Add the nodjs bin directory to your path.

[https://docs.aws.amazon.com/cdk/v2/guide/getting_started.html#getting_started_install](https://docs.aws.amazon.com/cdk/v2/guide/getting_started.html#getting_started_install)

Note that the version of aws-cdk changes frequently.
The version that has been tested is in the CDK_VERSION variable in the install script.

The install script will try to install the prerequisites if they aren't already installed.

## Configuration File

The first step in deploying your cluster is to create a configuration file.
A default configuration file is found in [source/resources/config/default_config.yml](https://github.com/aws-samples/aws-eda-slurm-cluster/blob/main/source/resources/config/default_config.yml).
You should create a new config file and update the parameters for your cluster.

The schema for the config file along with its default values can be found in [source/cdk/config_schema.py](https://github.com/aws-samples/aws-eda-slurm-cluster/blob/main/source/cdk/config_schema.py).
The schema is defined in python, but the actual config file should be in yaml format.

The following are key parameters that you will need to update.
If you do not have the required parameters in your config file then the installer script will fail unless you specify the `--prompt` option.
You should save your selections in the config file.

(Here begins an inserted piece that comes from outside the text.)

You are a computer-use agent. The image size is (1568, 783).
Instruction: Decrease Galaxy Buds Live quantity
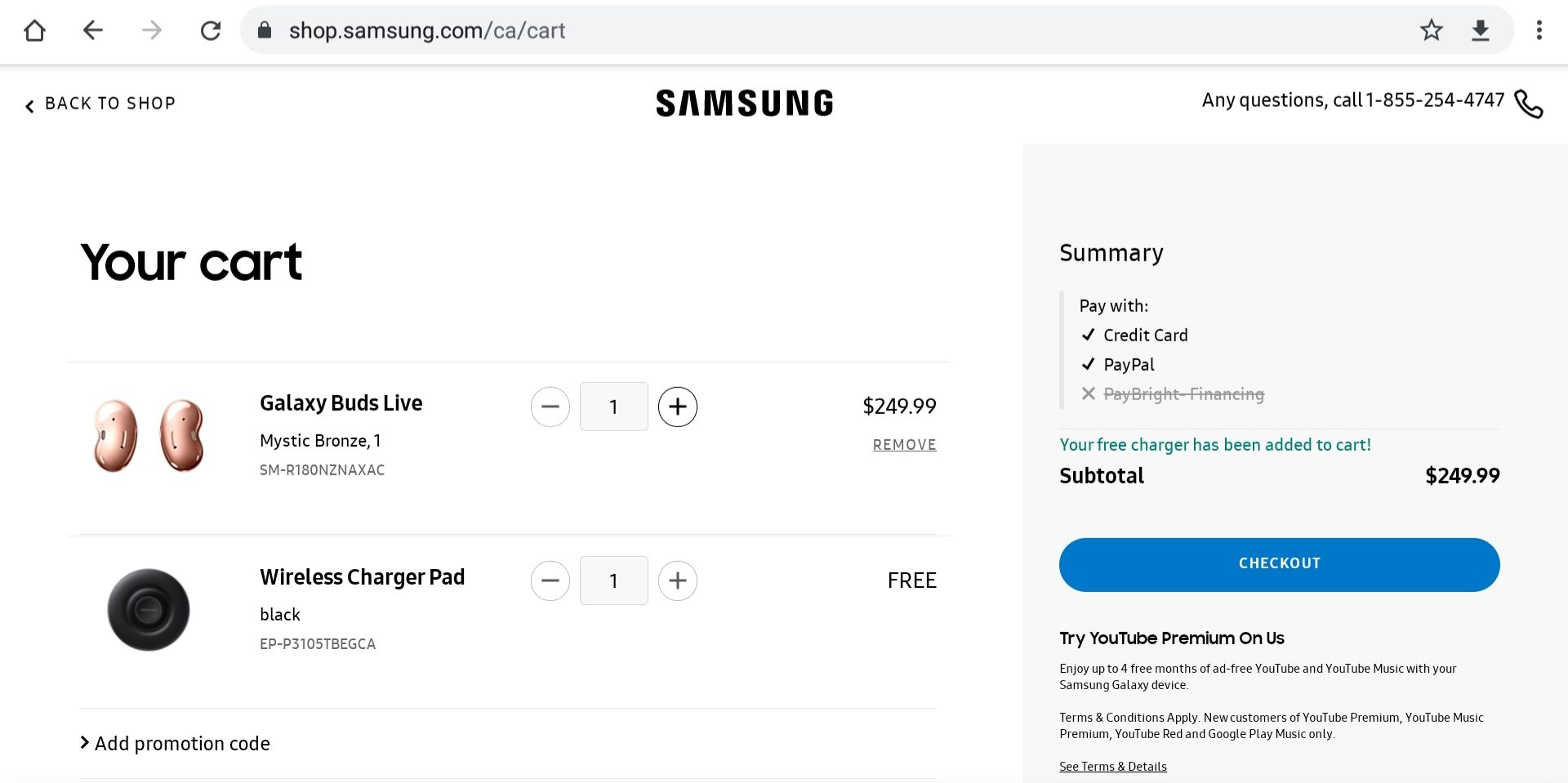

| Parameter | Description | Valid Values | Default
|-----------|-------------|--------------|--------
| StackName | The cloudformation stack that will deploy the cluster. | | None
| VpcId | The vpc where the cluster will be deployed. |  vpc-* | None
| Region | Region where VPC is located | | `$AWS_DEFAULT_REGION`
| SshKeyPair | EC2 Keypair to use for instances | | None
| slurm/SubmitterSecurityGroupIds | Existing security groups that can submit to the cluster. For SOCA this is the ComputeNodeSG* resource. | sg-* | None
| ErrorSnsTopicArn | ARN of an SNS topic that will be notified of errors | `arn:aws:sns:{{region}}:{AccountId}:{TopicName}` | None

The defaults for the following parameters are generally acceptable, but may be modified based on your requirements.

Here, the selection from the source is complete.